Pratul Saraswati, a micropalaeontologist in the department of earth sciences, IIT Bombay, thinks it’s not about people not being interested in palaeontology. “If you ask me to name some micropalaeontologists other than myself, I won’t be able to give you more than five names. If you ask Prof Sahni to name some vertebrate palaeontologists, he won’t be able to name more than three or four.”

“The problem is with geology departments as a whole across the country. Except in the IITs and central universities, just one or two faculties teach all the subjects coming under geology – and that includes palaeontology,” Saraswati said. “There is no faculty for geology across India. So it is not just palaeontology but all the subjects coming under geology that are taking a beating.”

At the IITs, every subject is taught by a specialist – which is good because, according to Saraswati, “It is difficult for a non-specialist to teach palaeontology.” But in the other universities, “One or two teaching all the subjects in geology is fine till graduation. For post-graduation and research,” that will not be enough.

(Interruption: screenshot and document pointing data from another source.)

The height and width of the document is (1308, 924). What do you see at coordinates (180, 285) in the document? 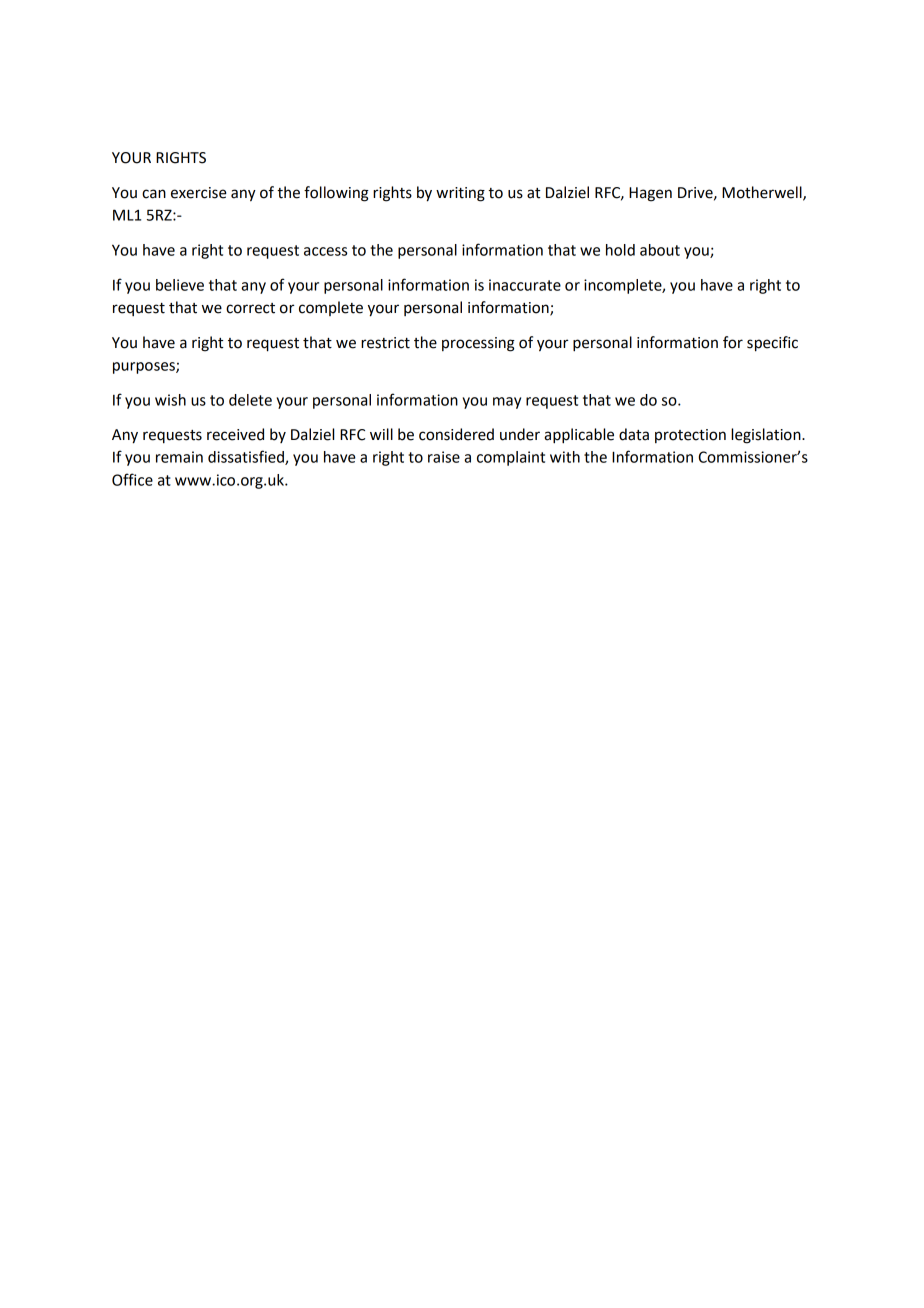
I see `believe` at bounding box center [180, 285].
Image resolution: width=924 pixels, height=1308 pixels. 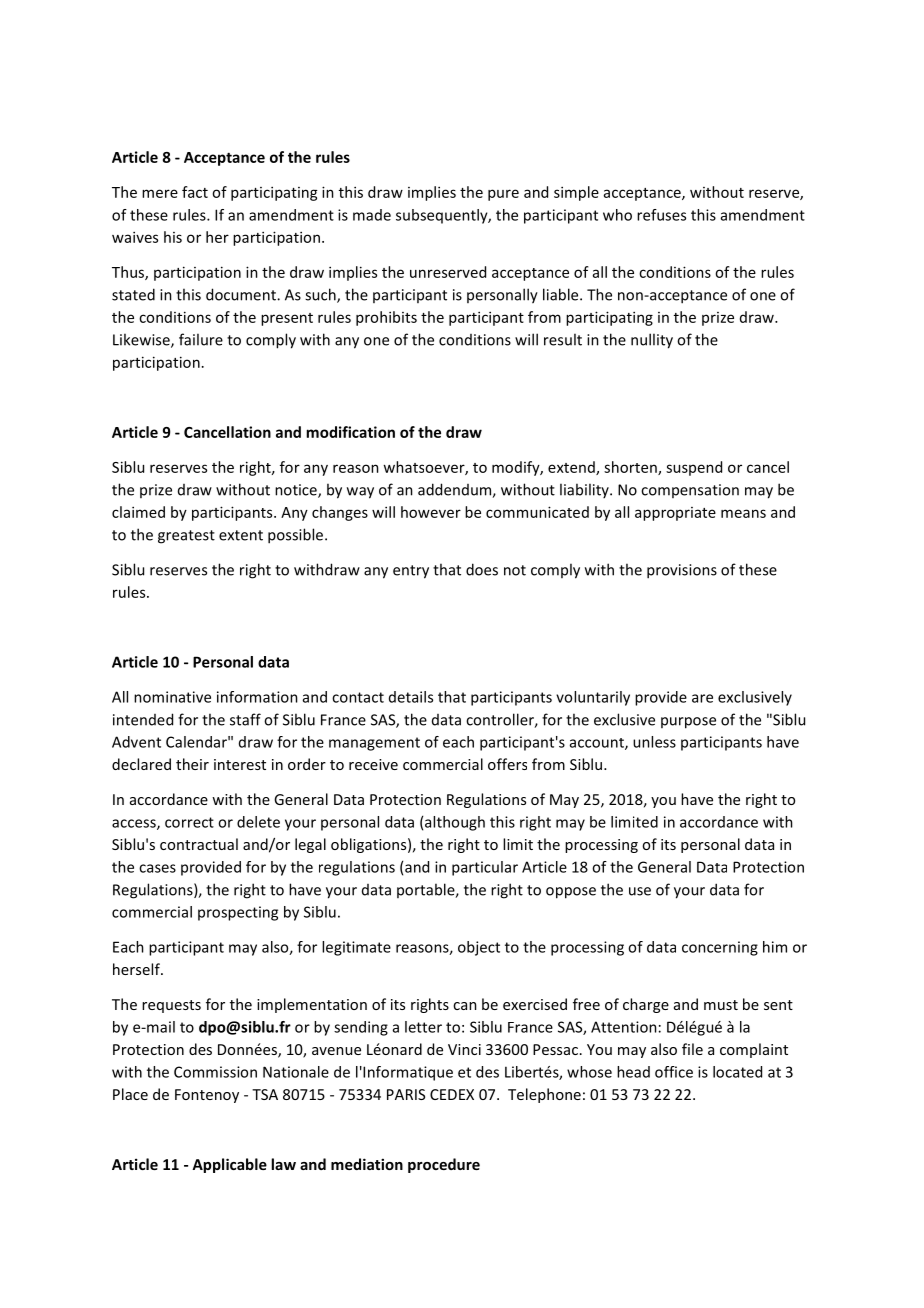 What do you see at coordinates (195, 192) in the document?
I see `fact` at bounding box center [195, 192].
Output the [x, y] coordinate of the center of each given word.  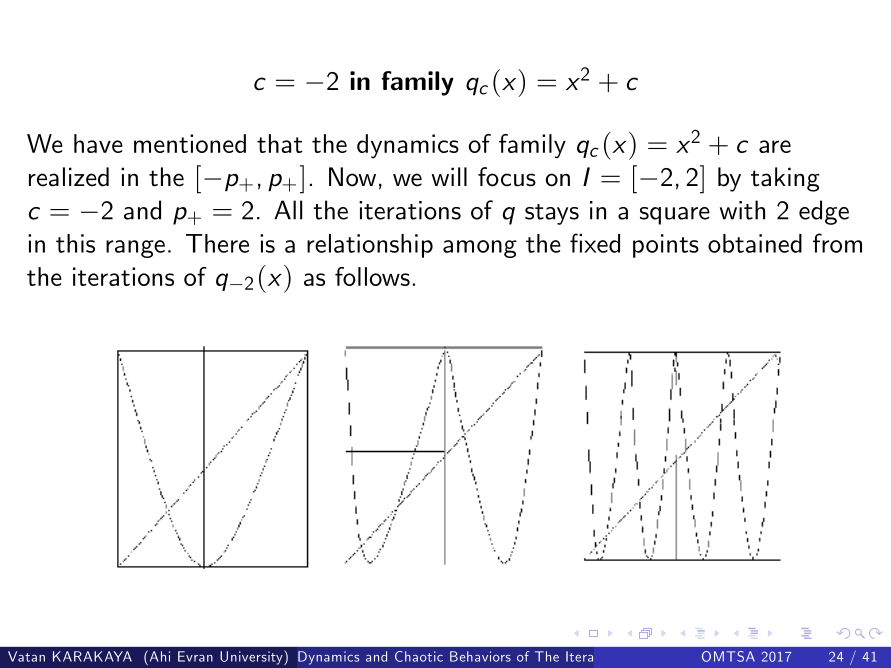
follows [372, 276]
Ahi [158, 656]
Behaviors [480, 656]
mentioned [190, 143]
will [449, 176]
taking [785, 179]
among [480, 249]
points [666, 246]
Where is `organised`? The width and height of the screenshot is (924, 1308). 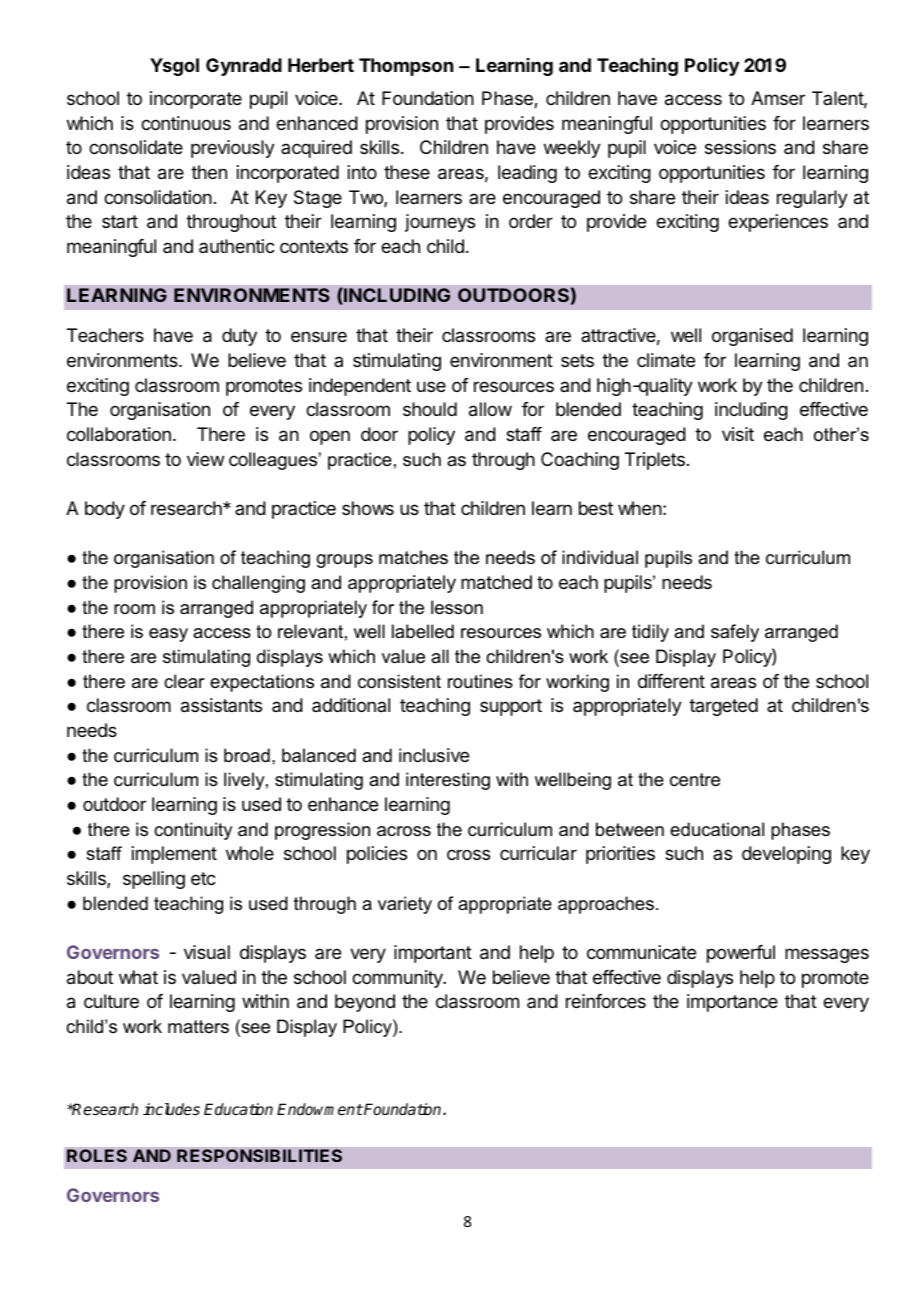
organised is located at coordinates (752, 337).
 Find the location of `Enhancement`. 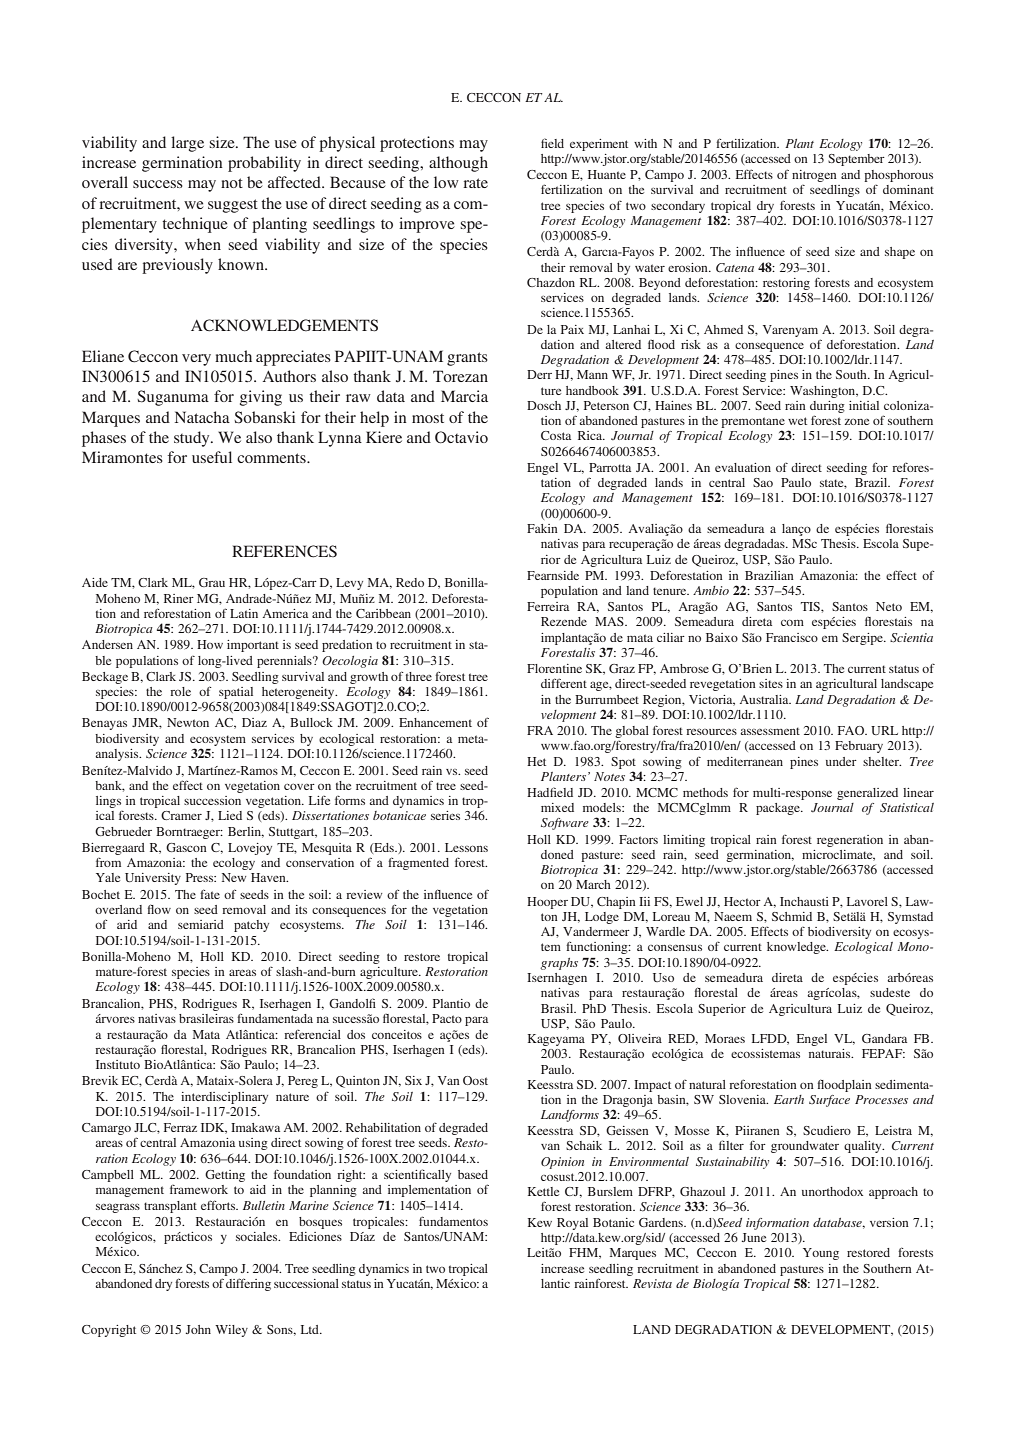

Enhancement is located at coordinates (435, 722).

A couple of weeks ago I visited the Dept. of Geology at Sinhagad College of Science in Pune. One of the faculty there is working on the sequence stratigraphy of the Cretaceous deposits of the Cauvery Basin in Tamil Nadu, South India. She mentioned that many of the famous outcrops and fossil sites are being destroyed as farmlands and small villages and towns expand. This story is repeated elsewhere across India.

That really struck me hard. During my undergraduate years I had visited that area on a field trip. I saw and collected ammonoids, echnoids, molluscs, corals and plant fossils in the field and had come back with a finer appreciation of the stratigraphic and sedimentologic context in which fossils are entombed and preserved. In retrospect, we should not have collected so many fossils. But in those days we weren't taught, and neither did we introspect, about ethical issues regarding fossil collection and outcrop integrity.

India's natural history must be given more importance. It will be a real tragedy if these localities are lost to future generations.